After the hour was up, everyone went back to being mannequins.
Afternoon Readers,

     I'd say the number one thing people accuse me of, besides stealing their paper, is how refreshed I look. Often times, while walking down the street, strangers will put a hand out, nod in my direction, and say, "I just want to shake the hand of the most refreshed looking woman in town. What's your secret?"

     Most the of the time, I just wink knowingly and reply, "Wouldn't you like to know?"

     And then they shout, "Yes, that's why we just asked."

     To which, I reply by spilling my tinkling laughter all the way down the sidewalk, as I jog away, abs tightened, the enamel on my teeth glinting like a very recently polished chrome bumper....

     Oh, you want to know what my secret is? How you too can wake up looking the Apollo or Aphrodite that you are? Alright, just this once...

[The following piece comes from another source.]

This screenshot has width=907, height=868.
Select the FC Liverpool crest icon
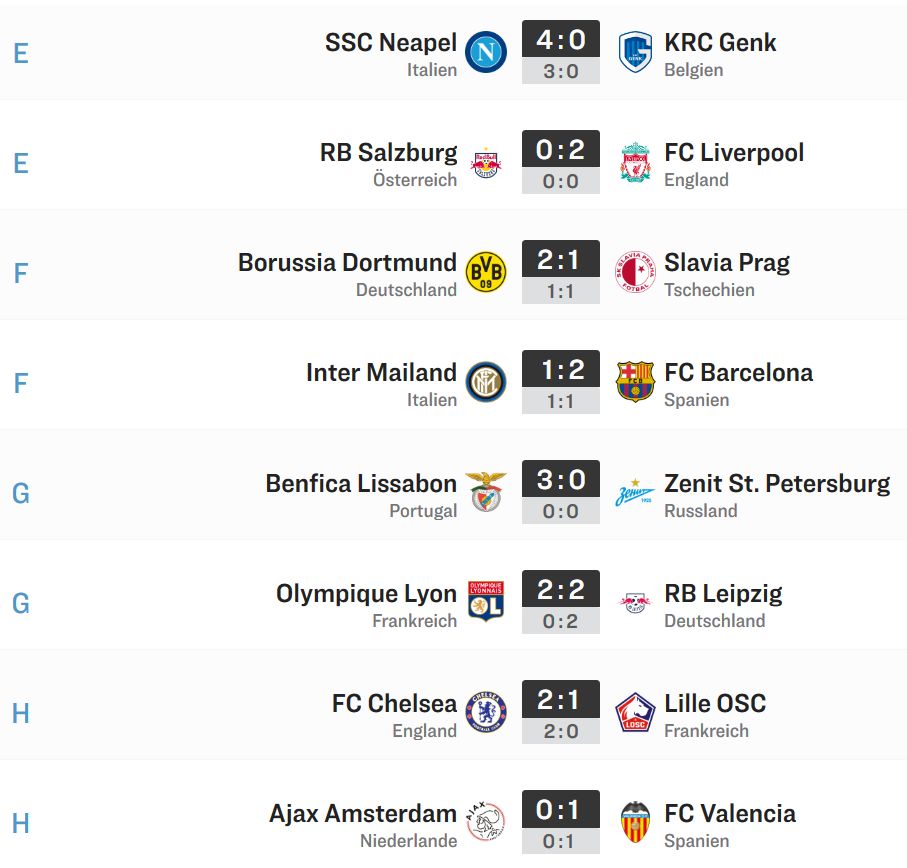click(x=635, y=162)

    Start by procuring two infants. If you don't have any of your own, I have a couple you can rent for what I consider a reasonable price. There may also be a mother in your own neighborhood who's willing to come to a similar agreement. Try looking for a woman who's drooling on herself and playing traffic.

     Once you have your babies, buy them both a crib, and make sure they become extremely comfortable and used to said crib. Make sure they feel safe and secure, emphasizing they'll be sleeping there for a full two years and won't know anything different. After two years have passed, abruptly get rid of the cribs, and announce,

"Here is your new "big kid" bed!"

Wait for the screaming to start.

     I find the glow most people are envious of happens between midnight and three in the morning. That's about the time of night two little hands pat my face and tell me it's time to get up because they fell out of their new bed. Well, what a considerate little fellow! He knows there's nothing that get's the blood flowing to my gorgeous face, like throwing himself against the wall, floor and down the stairs.

     Like all good children, he knows I won't get beautiful if I climb back into bed and sleep till seven, so he politely suggests, with a foot to my face, "Wouldn't I enjoy a carpet facial?" I agree and reply that I couldn't think of anything more relaxing than sleeping on the floor with him while he slaps his sticky paw on my forehead and passes out.

     "Delightful!" I say into the floor.

     "I give it four stars!" His drool on my pillow proclaims.

     Now, dear Reader, if this routine doesn't give you the rosy, radiant complexion you're looking for, I just can't help you. Also, don't get discouraged if it doesn't work right away. Most of the time, this process needs to be repeated multiple nights in a row.

 So tell me, who's as refreshed as I am today?